Tree Comparison Problem

Jeremy Brown

unread,

May 1, 2012, 11:33:57 AM5/1/12

to dendrop...@googlegroups.com

Dear Dendrophiles,

I am trying to filter trees from several posterior distributions according to whether or not they match one of a set of reference trees. The trees in any given posterior distribution may have a reduced number of taxa compared to the reference trees, so prior to comparison I prune down each reference to match the taxa in any given posterior sample. I've then been using the false_positives_and_negatives() tree member function to perform comparisons. However, I noticed that some of the values returned after this procedure seemed off. The false_positives_and_negatives() function was giving a result of (2,2) when comparing two trees that looked the same to me. Just to be complete, I printed these trees as newick strings, read them back in, and then did the comparison again. This time, I got the expected result of (0,0). I've probably made some simple error, but I can't figure out what it is.

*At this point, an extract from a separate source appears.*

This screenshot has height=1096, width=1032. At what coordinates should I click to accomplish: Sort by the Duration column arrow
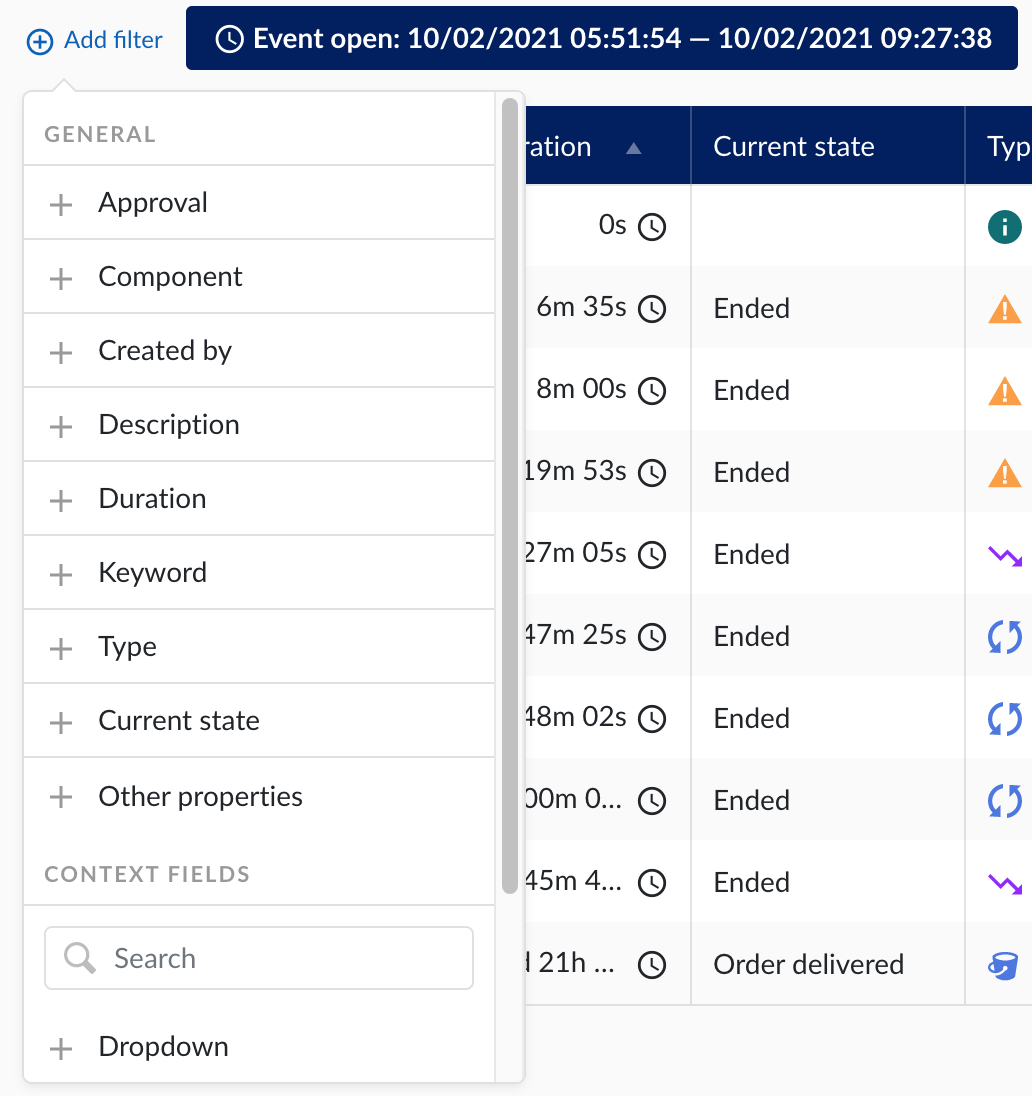632,148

Any help would be greatly appreciated. I'm using version 3.11.0. Below, I've pasted an example script, an example .t file, and the output that this produces.

Thanks,
Jeremy

Script:

#!/usr/bin/env python

import dendropy

# Define reference topology
refTree = dendropy.Tree.get_from_string("((galGal3,taeGut1),allMis0,(((hg19,ornAna1),chrPic0),(pytMol0,anoCar2)))",schema="newick")

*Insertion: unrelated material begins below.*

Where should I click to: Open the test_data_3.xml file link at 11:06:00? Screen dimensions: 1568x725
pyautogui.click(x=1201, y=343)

# Read in posterior distribution (just one tree for this example)
postTrees = dendropy.TreeList(taxon_set=refTree.taxon_set)
postTrees.read_from_path("example.t","nexus",taxon_set=refTree.taxon_set,as_unrooted=True)

# Prune reference trees down to only taxa in posterior trees
for i in refTree.leaf_nodes():
if not (postTrees[0].find_node_with_taxon_label(i.get_node_str())):
refTree.prune_taxa_with_labels([i.get_node_str()],update_splits=True)

# Spit out newick trees for reference
print(postTrees[0].as_newick_string())
print(refTree.as_newick_string())

# Display trees to make sure reference tree has been pruned properly
postTrees[0].print_plot()
refTree.print_plot()

# Calculate false positives and negatives in posterior tree relative to reference
print(postTrees[0].false_positives_and_negatives(refTree))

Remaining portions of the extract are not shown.